Comparison of the benefit of primary prevention implantable
cardioverter-defibrillator therapy in ischemic versus nonischemic
dilated cardiomyopathy
Abstract
Introduction: Ischemic cardiomyopathy (ICM) and idiopathic dilated
cardiomyopathy (DCM) share common structural alterations with a high
mortality from sudden cardiac death (SCD) and pump failure. Implantable
cardioverter-defibrillator (ICD) has, since inclusion in international
guidelines, been confirmed beneficial and cost-effective for primary
prevention of SCD in patients with ICM, while huge debates in
non-ischemic heart disease. This study was to compare the primary
prophylactic value of ICD therapy in patients with ICM or DCM to
identify a subgroup with greater advantage specially.
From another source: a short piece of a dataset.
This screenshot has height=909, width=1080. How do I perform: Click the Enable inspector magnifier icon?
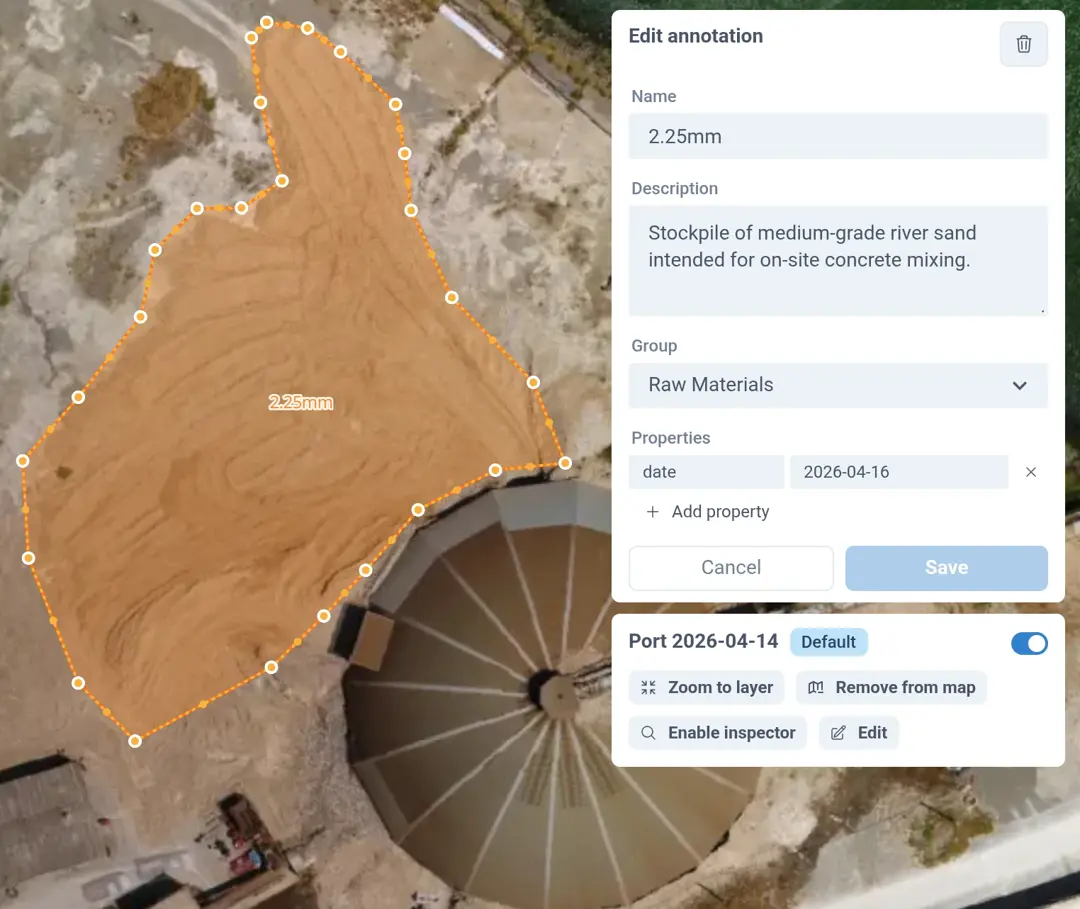tap(649, 733)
Methods: We
conducted a retrospective, single-center study, which enrolled 82
patients with ICM or DCM and guideline indications for primary
prophylactic ICD or cardiac resynchronization therapy-defibrillator
(CRT-D). Primary end-point was all-cause mortality and secondary
outcomes included SCD and cardiovascular death. Results: During a median
follow-up of 38.5 months, 78 patients baseline data were analyzable. The
primary outcome occurred in 8 patients in ICM group and 5 patients in
DCM group (p = 0.012). Cardiovascular death occurred in 5 patients in
ICM group and 3 patients in DCM group [hazard ratio (HR) 0.119, 95%
confidence interval (CI) 0.016-0.860, P = 0.035]. Resuscitated cardiac
arrest or sustained ventricular tachycardia occurred in 4 patients in
ICM group and 8 patients in DCM group (HR 0.294, 95% CI 0.040-2.144, P
= 0.227). Conclusions: DCM patients with ICD implantation could gain
more benefit with a reduction in the risk of all-cause mortality and
cardiovascular disease compared with ICM patients, while the occurrence
of SCD had no difference in two groups.